■ Tugas yang dikerjakan:
1) Alihkan kalimat "Jutaan jiwa dalam beberapa hari meninggalkan ibu kota ke Jawa Barat, Jawa Tengah, Jawa Timur, Yogyakarta, bahkan keluar Jawa." dari tulisan tentang mudik ke dalam bahasa Inggris.
2) Lanjutkan tulisan tentang mudik, mulai setelah kalimat terakhirnya.

Tuesday, July 7, 2015

MUDIK LAGI

(urusan pribadi hingga masalah nasional)

Tak terasa sebentar lagi Jakarta akan lengang. Jutaan jiwa dalam beberapa hari meninggalkan ibu kota ke Jawa Barat, Jawa Tengah, Jawa Timur, Yogyakarta, bahkan keluar Jawa. Bisa jadi mudik Lebaran adalah peristiwa tahunan yang biasa. Namun jika kita berbicara masalah hati dan emosi, tetaplah ada keluarbiasaan yang sangat terasa, ketika keluarga-keluarga menggunakan berbagai jenis kendaraan melintasi jalan-jalan penghubung kota2 menuju kampung halaman.

Saya belum pernah terlibat dalam arus mudik. Baik sebagai peliput di lapangan, apalagi menjadi mudiker (peserta mudik, hehehehe). Namun saya bisa membayangkan, betapa ada banyak rasa campur aduk. Mulai dari persiapannya, di jalan hingga sampai tujuan. Perasaan bersemangat, cemas, emosional dan tentu kebahagiaan memenuhi dada semua mudikers.

Semasa SMA (sekitar 30 tahun lalu), saya pernah melakukan perjalanan Jakarta-Surabaya menggunakan kereta Gaya Baru Malam. Saya lupa apakah saat itu menjelang Lebaran atau tidak, tetapi yang pasti kereta sangat penuh. Saya mendapat tempat berdiri di depan wc sejak Pasar Senen, Jakarta hingga Semarang, ketika sejumlah penumpang kereta turun dan ruang gerak lebih lega. Total selama sekitar 6 jam perjalanan itu, hampir tidak ada ruang gerak. Para pemudik berdesak-desakan.

■ Data yang ditampilkan:
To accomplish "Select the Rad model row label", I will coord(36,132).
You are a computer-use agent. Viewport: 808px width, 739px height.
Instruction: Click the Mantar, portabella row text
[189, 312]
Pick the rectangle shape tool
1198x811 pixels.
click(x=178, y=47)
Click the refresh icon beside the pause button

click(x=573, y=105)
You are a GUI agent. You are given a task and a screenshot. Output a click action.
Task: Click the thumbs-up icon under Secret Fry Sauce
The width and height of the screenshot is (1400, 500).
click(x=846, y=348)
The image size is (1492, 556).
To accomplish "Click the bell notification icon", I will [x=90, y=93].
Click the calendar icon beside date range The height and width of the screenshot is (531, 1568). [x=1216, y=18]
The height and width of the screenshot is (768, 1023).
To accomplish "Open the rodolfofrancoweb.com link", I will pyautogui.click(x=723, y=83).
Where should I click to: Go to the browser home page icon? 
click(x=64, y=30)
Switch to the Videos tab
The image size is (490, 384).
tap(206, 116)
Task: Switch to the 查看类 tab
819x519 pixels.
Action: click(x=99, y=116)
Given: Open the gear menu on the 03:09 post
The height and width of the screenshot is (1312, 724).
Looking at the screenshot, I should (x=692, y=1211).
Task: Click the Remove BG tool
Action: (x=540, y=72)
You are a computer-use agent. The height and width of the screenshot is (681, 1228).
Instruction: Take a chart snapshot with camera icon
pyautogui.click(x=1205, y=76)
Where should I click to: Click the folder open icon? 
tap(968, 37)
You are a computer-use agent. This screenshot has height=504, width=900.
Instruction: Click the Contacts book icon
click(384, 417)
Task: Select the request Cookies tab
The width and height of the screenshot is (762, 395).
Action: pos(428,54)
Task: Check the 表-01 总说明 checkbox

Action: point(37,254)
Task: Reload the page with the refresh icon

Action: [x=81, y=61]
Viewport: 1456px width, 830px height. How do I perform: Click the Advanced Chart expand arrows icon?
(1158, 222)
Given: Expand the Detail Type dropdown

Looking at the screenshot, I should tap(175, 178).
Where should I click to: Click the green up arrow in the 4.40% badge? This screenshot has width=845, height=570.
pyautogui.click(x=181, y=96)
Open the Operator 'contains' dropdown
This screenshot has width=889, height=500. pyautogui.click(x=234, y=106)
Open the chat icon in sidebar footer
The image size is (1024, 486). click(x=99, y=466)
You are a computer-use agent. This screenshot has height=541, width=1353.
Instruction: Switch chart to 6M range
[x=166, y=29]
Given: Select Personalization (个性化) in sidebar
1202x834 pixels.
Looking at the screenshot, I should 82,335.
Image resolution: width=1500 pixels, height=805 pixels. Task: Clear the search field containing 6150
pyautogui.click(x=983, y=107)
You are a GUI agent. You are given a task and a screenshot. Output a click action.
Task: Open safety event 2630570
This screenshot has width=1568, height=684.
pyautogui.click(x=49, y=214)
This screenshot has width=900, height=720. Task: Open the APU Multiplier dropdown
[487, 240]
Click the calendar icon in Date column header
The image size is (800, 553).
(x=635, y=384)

■ Jawaban:
1) Within a few days, millions of people leave the capital for West Java, Central Java, East Java, Yogyakarta, and even beyond Java.

2)
Rupanya sejak beberapa jam sebelum berangkat, rebutan tempat telah terjadi. Tidak mendapat kursi, berarti lantai dan ruang di antara kursi diisi. Diduduki. Bayangkan panasnya udara. Jangan lupa, saat itu kereta rakyat tanpa AC hanya kipas angin dan jendela yang terbuka lebar. Bayangkan pula berbagai jenis bau campur aduk. Bau makanan, parfum, minyak angin, keringat bahkan kentut dalam satu gerbong kereta minim ventilasi.

Soal bau rasanya masih bisa diabaikan. Sebagai penumpang kereta (walau penumpang gelap, bayar di atas ke kondektur saat pemeriksaan karcis), saya sangat dongkol pada pedagang asongan. Hampir tidak ada saat tenang. Setiap saat akan terdengar tahu...tahu, sprit...sprit (sprit bukan sprait loh), plus langkah-langkah kaki di antara manusia yang berjuang memperoleh ruang duduk, tidur, jongkok atau berdiri. Ugh! Yahhh, namanya mencari sesuap nasi. Nggak apa-apa deh. Mereka, para pedagang itu, juga punya hak mengais uang kecil di antara mudikers. Toh, sepengetahuan saya tidak ada yang protes. Saya juga hanya bisa menggerutu dalam hati. Sungguh masyarakat Indonesia penuh toleransi.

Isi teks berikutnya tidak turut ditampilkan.